Featured image of post Feeding an NVIDIA GPU to k3s on Proxmox

Feeding an NVIDIA GPU to k3s on Proxmox

Up until now, all my transcoding jobs were done on the CPUs of the SFF Optiplices (index -> indices, Optiplex -> Optiplices) in my cluster. They get the job done, but the performance is not great to say the least. Sometimes they just straight up run into OOM.

To put an end to this, I built a new machine with an NVIDIA GPU to use for hardware-accelerated transcoding.
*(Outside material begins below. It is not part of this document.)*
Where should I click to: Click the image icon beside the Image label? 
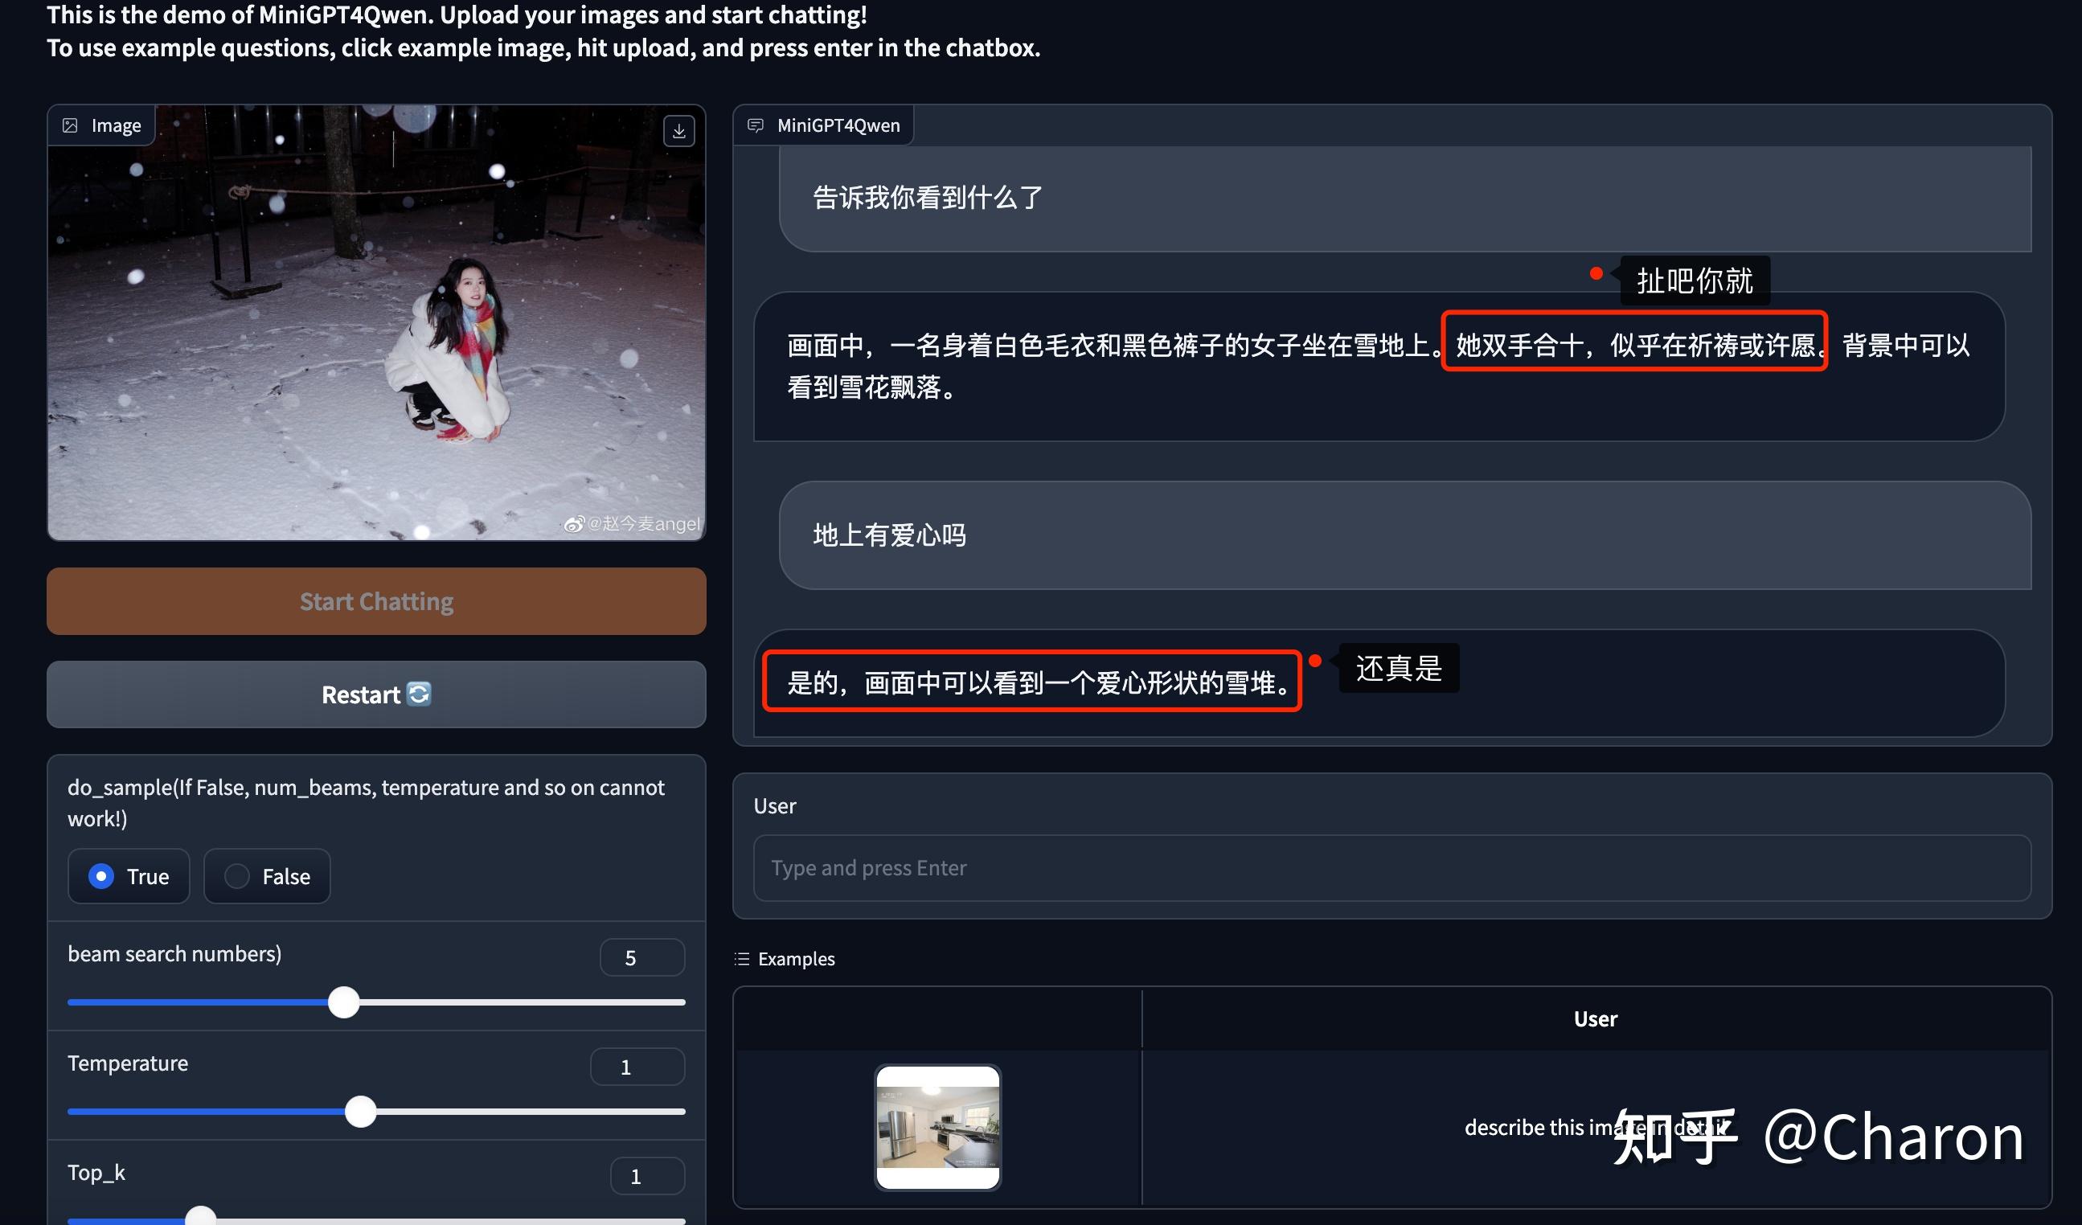(72, 125)
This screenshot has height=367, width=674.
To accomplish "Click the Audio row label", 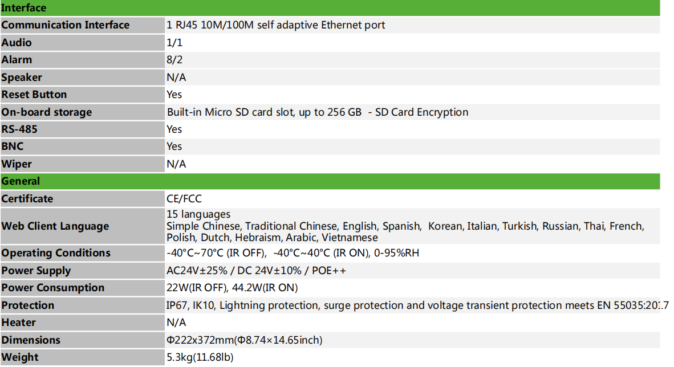I will pyautogui.click(x=17, y=43).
The plan was to “just” passthrough the GPU to a k3s worker VM on Proxmox and tweak the transcoding jobs to use the GPU, but that was easier said than done as I later found out…

Environment

Cluster

Hypervisor: Proxmox VE 8.4.1
Kubernetes: v1.32.6+k3s1

Machine to be added

CPU: AMD Ryzen 7 5700X
GPU: NVIDIA GeForce RTX 5060
Motherboard: ASRock B550M PRO4

I found a good deal on the CPU on eBay, so I decided to go with the previous gen AM4 socket. The motherboard was specifically chosen for the mATX form factor and the ability to fit in both the GPU and a 10Gb network card. It was surprisingly hard to find a mATX board that had a chipset PCIe x8-16 slot in addition to the x16 slot for the GPU.

Install Proxmox

As always, I started with plugging in my trusty Proxmox installer USB drive, booted into it, and clicked on “Install Proxmox VE (Graphical)”…

Only to be greeted with a blank screen. That’s always exciting.
Blank screen

I tried “Terminal UI” and “Serial Console”, but nothing seemed to work.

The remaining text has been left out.